ROCHESTER, NY (WROC) – As the Neowise comet slowly fades from view, do not let your new passion for stargazing go away. There will always plenty of opportunities to get a show that is always free.

Star gazing has been around forever. Literally. This timeless activity is great to get away from the normal day-to-day activity and relax. There are some good practices though if you really want to soak in distant stars, planets, constellations, or anything else that may be over our head. Here is a list of a few of them.

  1. Check the Forecast
  2. Check the moon cycle
    • A bright full moon can squash stargazing opportunities. Make sure to see exactly where it is in the sky when you plan to go out as well as the cycle it will be in that night. Moon phases here.
  3. Get away from light pollution.
    • Probably the most important point, light pollution will make stargazing difficult if not impossible.

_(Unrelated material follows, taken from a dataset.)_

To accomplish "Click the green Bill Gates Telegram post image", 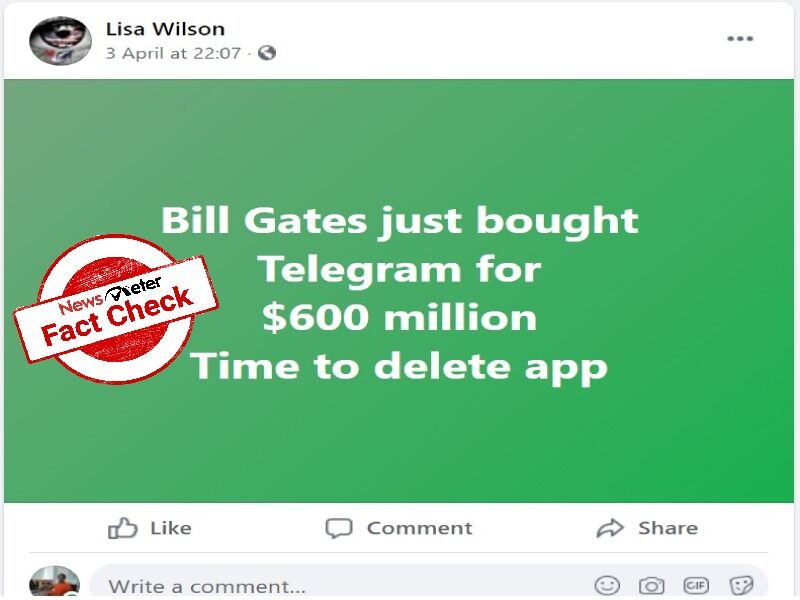I will (399, 291).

It starts with your home and, for example, a porch light.
    • Move away from local towns or cities. This light pollution can be seen for miles and will drown out at least a portion of the night sky, if not all of it when too close.
    • Move away from a roadway. Car headlights count as light pollution.
  4. Let your eyes adjust.
    • Ignore your cell phone. This one can be tough, but it is important to allow for your eyes to open up and let more light in as you look into the darkness of the night sky.
    • If you don’t see anything initially, keep looking and wait a few minutes. Then wait a few more minutes. It may take up to ten minutes for your eyes to fully adjust to the night sky.
  5. Bring a telescope or binoculars
    1. Your opportunity to see more of the sky increases significantly with just binoculars, but it does even more with a telescope.
  6. Find something to see
    1. While just looking off into the distance can be nice, it can also be nice to go with a goal. Use this NASA site to get a glimpse at what’s up.

A few good places to go star gazing in Western New York:

  1. Lake Ontario shoreline
  2. Webster Park
  3. Mendon Ponds Park
  4. Anywhere outside of Monroe County
  5. Finger Lakes
  6. Your backyard. Enjoy!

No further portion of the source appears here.